The Sarmatians were a nomadic people who lived in the Black Sea steppe (modern-day Ukraine) at the time of the Roman Empire. They spoke an East Iranian language and lived on horseback and in covered wagons. Renowned warriors, the Sarmatians inspired legends as far as England and Greece.
Sarmatians and their predecessors the Scythians shared a similar culture. Both smoked cannabis, scalped their enemies and drank horse milk from human skulls. They were taller than their settled neighbours, and allegedly had red hair and light eyes. Herodotus claimed women held equal social status to men and fought in battle alongside them. Modern historians denied his claims as fanciful until 20th century grave discoveries revealed Sarmatian women buried with armour and weapons.

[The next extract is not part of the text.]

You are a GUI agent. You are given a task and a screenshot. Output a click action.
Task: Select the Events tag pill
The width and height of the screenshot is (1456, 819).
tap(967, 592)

According to legend, the Sarmatians were born of Scythian fathers and Amazon mothers. Herodotus claimed when the Greeks defeated the Amazons – a mythical nation of warrior women – they loaded prisoners onto a ship in the Black Sea. The captives mutinied and escaped into the marshes of Crimea. Here they met the Scythians, the land’s nomadic inhabitants. A group of Scythian men interloped with the escaped Amazons and their children became the Sarmatians.
According to the archaeological record, the Sarmatians originally lived east of the Scythians in modern-day Kazakhstan. Around the 3rd century BC, they migrated west and absorbed the Scythians, now ‘softened’ by sedentary Greek culture.

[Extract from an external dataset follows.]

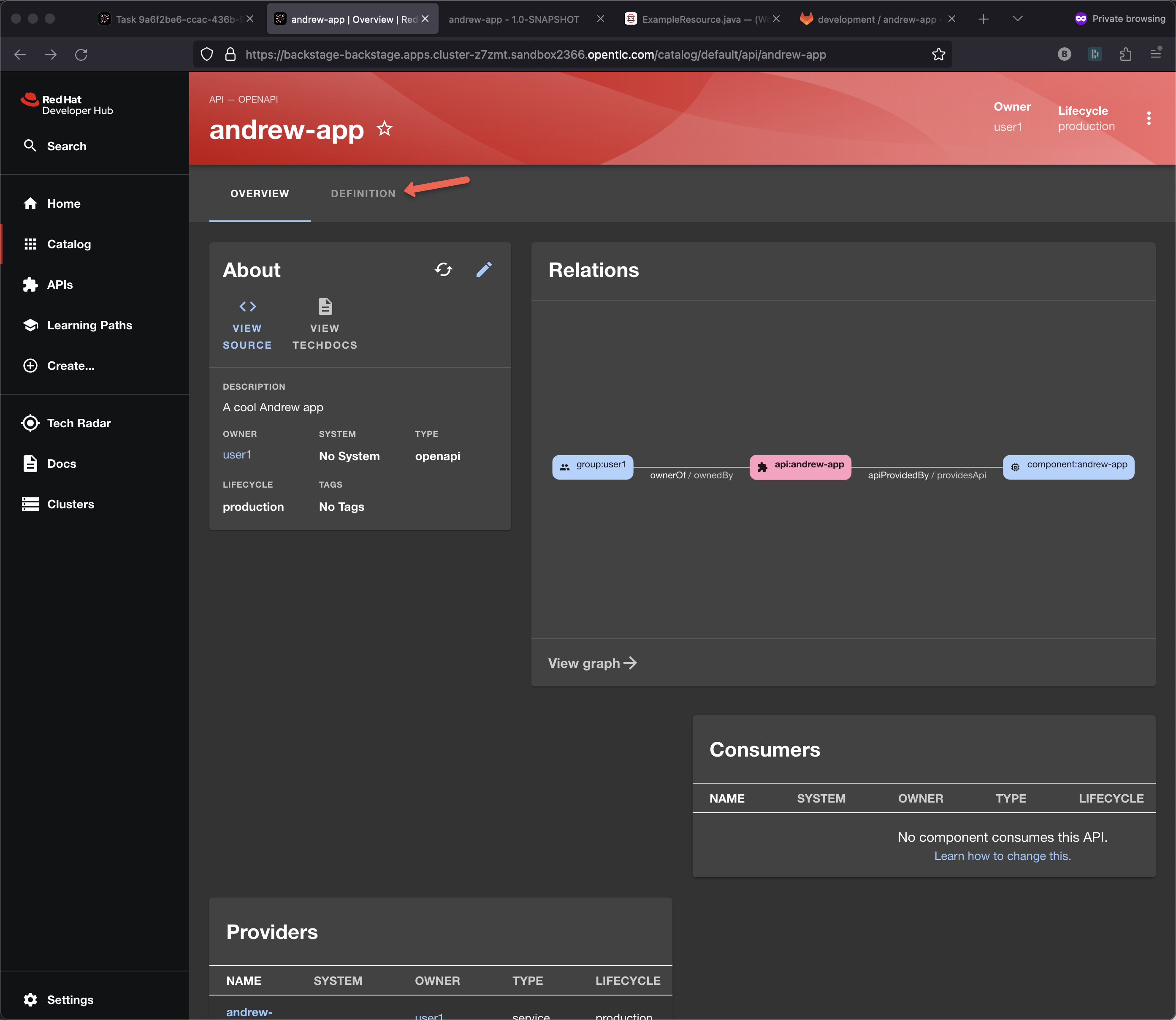Bookmark page with the URL bar star

[938, 54]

The Sarmatians were not a single nation but a collection of nomadic tribes sharing a common culture. These included the Roxolani, Iazeges and Alans. Sarmatian warriors often raided the Roman Empire and were later part of the migrations which brought Rome to her knees.
Unlike other steppe nations such as the Scythians and Huns, Sarmatians favoured armoured lancers over mobile horse archers. Their cavalry dominated ancient battlefields. Hippocrates, a Roman doctor, claimed Sarmatian women could not marry until they killed three men in battle.

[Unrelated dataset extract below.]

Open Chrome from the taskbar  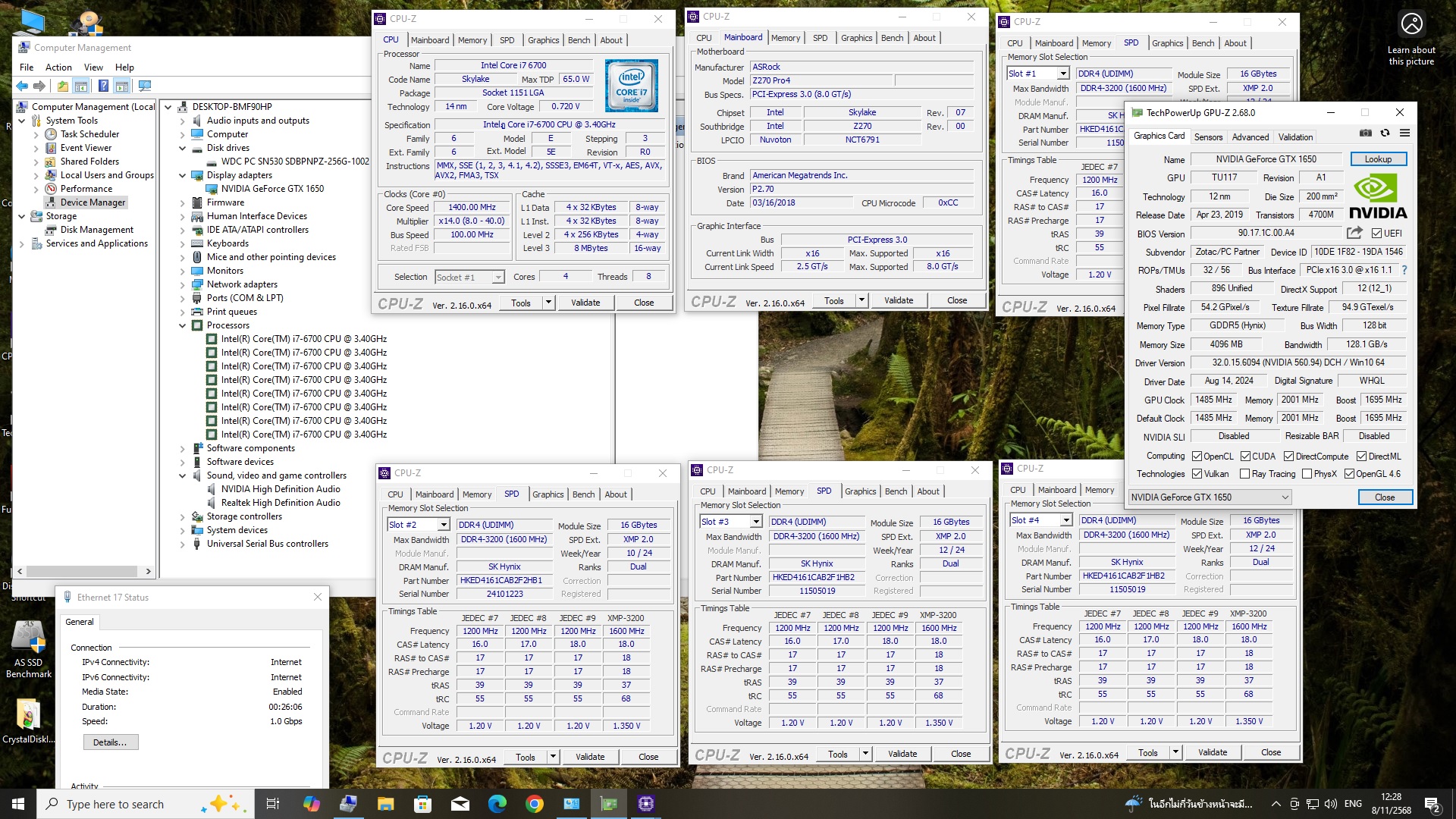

In the winter of AD 171, Emperor Marcus Aurelius defeated a Sarmatian army on the frozen Danube. As tribute, 5,500 Sarmatian horsemen joined the Roman army. The emperor resettled the Sarmatian recruits to the frontier of Roman Britain to hold back the Celts beyond Hadrian’s Wall. These mounted warriors may have inspired the legend of King Arthur and his Knights of the Round Table.
When the Huns invaded the Sarmatian homeland, only the Alan tribe survived. One group headed west, the other south. The first group joined Goths, Huns and Vandals as they moved into the Roman Empire, with some travelling as far as North Africa. Sarmatian cavalry were critical in the defeat of Attila the Hun at the Battle of Catalaunian Plains in AD 451.
Some Sarmatians forged a small kingdom in Central Europe, ruling over Slavic peasants. Their descendants are the Sorbs (or Wends), a West Slavic minority who still live in Germany today. The old Polish aristocracy also claimed descent from Sarmatian conquerors. Ultimately, the western Sarmatians assimilated into the developing Slavic and western European nations. The Spanish region of Catalonia is named after the Alans, as is the English name Alan.
The second group settled in the defensible Caucasus Mountains, where they became the Ossetians, an ethnic group who still speak an East Iranian language today.